Not sure if this can be considered equivalent to what the Haskell Report says about Bool. We need to ensure that `Bool#` is populated only by `True#` and `False#` and that these two are translated to `1#` and `0#` in the Core. It should be impossible to write such a function at Haskell level:

```g :: Bool -> Int -> Int
g (B# b) (I# i) = I# (b + i)
```

This approach might require one additional case expression to inspect the value of `Bool` at the Core level. For example:

```f :: Int -> Int -> Int
f x y = if x > y
then x
else y
```

would compile to:

```case x of _ { I# xP ->
case y of _ { I# yP ->
case ># xP yP of _ {
B# bP -> case bP of _ { 1# -> e1; 0# -> e2 }
}
}
}
```

This would complicate Core a bit but it should be possible to compile such Core to exactly the same result as with normal `Bool`. This code assumes that `>#` has type `Int# -> Int# -> Bool`, but to truly avoid branching in the Core we need `.># :: Int# -> Int# -> Bool#` so that we get a primitive value that doesn't need to be inspected using case expression but can be directly used by primitive logical operators.

### Second approach

Second approach assumes creating type `Bool#` that is independent of type `Bool`. Boxing and unboxing would have to be done explicitly via additional functions:

```data Bool = True | False -- no changes here

bBox :: Bool# -> Bool
bBox 1# = True
bBox 0# = False

bUnbox :: Bool -> Bool#
bUnbox True  = 1#
bUnbox False = 0#
```

`Bool#` could not be implemented as an ADT because it is unlifted and unboxed, while ADT value constructors need to be boxed and lifted (see comments in compiler/types/TyCon.lhs). There would need to be some magical way of ensuring that `Bool#` is populated only by `#0` and `1#` and that these values cannot be mixed with unboxed integers. Perhaps this could be done by preventing programmer from explicitly creating values of that type (can this be done?) and allow her only to use values returned from functions.
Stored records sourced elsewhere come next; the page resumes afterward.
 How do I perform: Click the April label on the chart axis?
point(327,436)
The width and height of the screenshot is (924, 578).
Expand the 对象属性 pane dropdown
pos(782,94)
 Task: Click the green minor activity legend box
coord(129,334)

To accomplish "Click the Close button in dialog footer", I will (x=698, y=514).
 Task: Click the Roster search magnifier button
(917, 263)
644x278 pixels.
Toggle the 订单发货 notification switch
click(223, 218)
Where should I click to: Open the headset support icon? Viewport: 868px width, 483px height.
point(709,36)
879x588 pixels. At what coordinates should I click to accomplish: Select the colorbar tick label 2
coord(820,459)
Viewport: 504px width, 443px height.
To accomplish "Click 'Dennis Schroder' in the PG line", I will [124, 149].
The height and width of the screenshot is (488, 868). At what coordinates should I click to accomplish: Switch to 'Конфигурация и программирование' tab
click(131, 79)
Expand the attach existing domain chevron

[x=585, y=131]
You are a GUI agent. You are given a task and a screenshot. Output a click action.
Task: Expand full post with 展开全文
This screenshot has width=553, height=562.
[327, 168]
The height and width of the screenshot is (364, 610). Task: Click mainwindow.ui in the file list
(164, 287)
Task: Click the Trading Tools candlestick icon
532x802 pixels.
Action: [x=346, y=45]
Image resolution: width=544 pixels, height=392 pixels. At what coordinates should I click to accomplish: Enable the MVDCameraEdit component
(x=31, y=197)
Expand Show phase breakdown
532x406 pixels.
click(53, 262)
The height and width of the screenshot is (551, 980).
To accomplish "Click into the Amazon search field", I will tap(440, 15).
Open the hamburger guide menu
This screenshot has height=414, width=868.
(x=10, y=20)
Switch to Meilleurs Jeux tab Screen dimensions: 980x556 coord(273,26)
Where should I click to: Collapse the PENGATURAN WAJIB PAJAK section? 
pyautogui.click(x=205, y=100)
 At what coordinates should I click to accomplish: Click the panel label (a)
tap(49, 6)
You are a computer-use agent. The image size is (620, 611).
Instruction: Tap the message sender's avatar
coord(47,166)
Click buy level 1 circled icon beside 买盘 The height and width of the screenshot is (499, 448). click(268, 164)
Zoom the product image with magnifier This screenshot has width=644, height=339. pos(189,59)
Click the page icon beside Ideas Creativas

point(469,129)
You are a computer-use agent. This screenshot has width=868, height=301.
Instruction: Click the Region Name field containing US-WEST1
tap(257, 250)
Another problem with this approach is that it would introduce primitive logical operations
 # and &&# with type `Int# -> Int# -> Int#` - it is questionable whether anyone would want such operations available to the programmer. I think it is desirable to have primitive logical operators of type `Bool# -> Bool# -> Bool#`.

## Places of interest in the source code

The file prelude/primops.txt.pp defines PrimOps and their type signatures. An example definition looks like this:

```primop   IntGtOp  ">#"   Compare   Int# -> Int# -> Bool
with fixity = infix 4
```

Existing definitions should remain unchanged or the code using them would break and that is a Very Bad Thing. This would require creating new PrimOps:

```primop   IntGtOpB  ".>#"   Compare   Int# -> Int# -> Bool#
with fixity = infix 4
```

The tricky part here is `Compare`. This a value constructor of `PrimOpInfo` data type defined in prelude/PrimOp.lhs:

```data PrimOpInfo
= Dyadic      OccName         -- string :: T -> T -> T
Type
| Monadic     OccName         -- string :: T -> T
Type
| Compare     OccName         -- string :: T -> T -> Bool
Type
| GenPrimOp   OccName         -- string :: \/a1..an . T1 -> .. -> Tk -> T
[TyVar]
[Type]
Type
```

We would need new `PrimOpInfo` value to denote PrimOps of type `T -> T -> Bool#`. Appropriate functions like `primOpSig` and `getPrimOpResultInfo` would have to be adjusted accordingly.